09/20/2005

I just got off the phone with a woman running a survey for “small business enterprise software developers”. I told her I didn’t have much time to spend on surveys, so she agreed to read the questions really quickly. And hoo boy, did she. She was talking so fast I could barely keep up– but she held to her promise that it would take about ten minutes; at “normal” speed I imagine it was at least a half-hour survey.

The questions were interesting, focusing on what software development tools and processes I use, and I noticed very quickly that about half of them dealt with Microsoft products. It was almost comical because I had to rate– on a scale of 1=”don’t use” to 5=”expert”– my knowledge of each. The conversation went something like this:

“Please rate your knowledge of Microsoft Visual Studio.”
“One.”
“Microsoft Visual Basic 2005?”
“One.”
“Microsoft C++?”
“One.”
“Microsoft C-sharp?”
“One.”
“Borland Studio?”
“One.”
“Sun WebSphere Developer’s Kit?”
“One.”
“Microsoft Internet Services?”
“One.”
“Microsoft Office Developer’s Suite?”
“One.”

This went on for a while. Then the golden question: how do you develop your applications? I had to answer that I just wrote them all by hand. (Aside– vi rules!)
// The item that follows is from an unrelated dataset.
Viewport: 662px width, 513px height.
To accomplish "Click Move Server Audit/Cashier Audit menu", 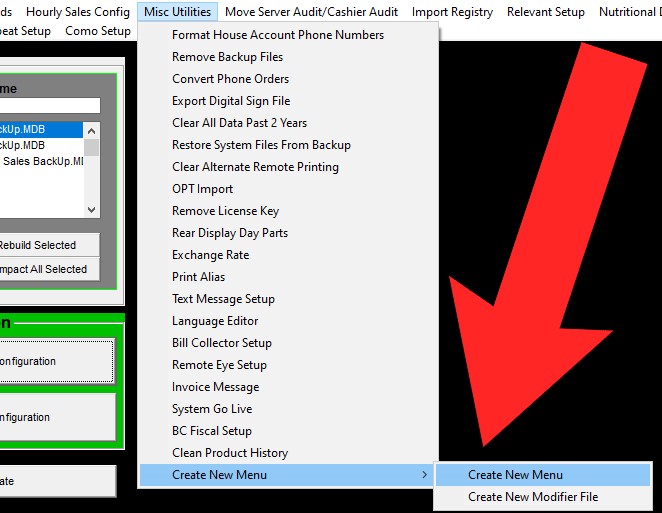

Things got more fun when I had to evaluate how much agreed with statements like:

“Microsoft Developer Tools can assist in quicker, more robust development of software products and services.”

“Microsoft is committed to assisting software developers build better products, and shows that commitment by releasing best-of-breed tools.”

I think I actually snort-laughed on one of them because it was so obviously fishing for a Microsoft compliment. I told her everything I do is on Linux, uses Apache and other open-source software, and is hand-coded.

In the end, I suspect my answers skewed the entire result-set quite nicely.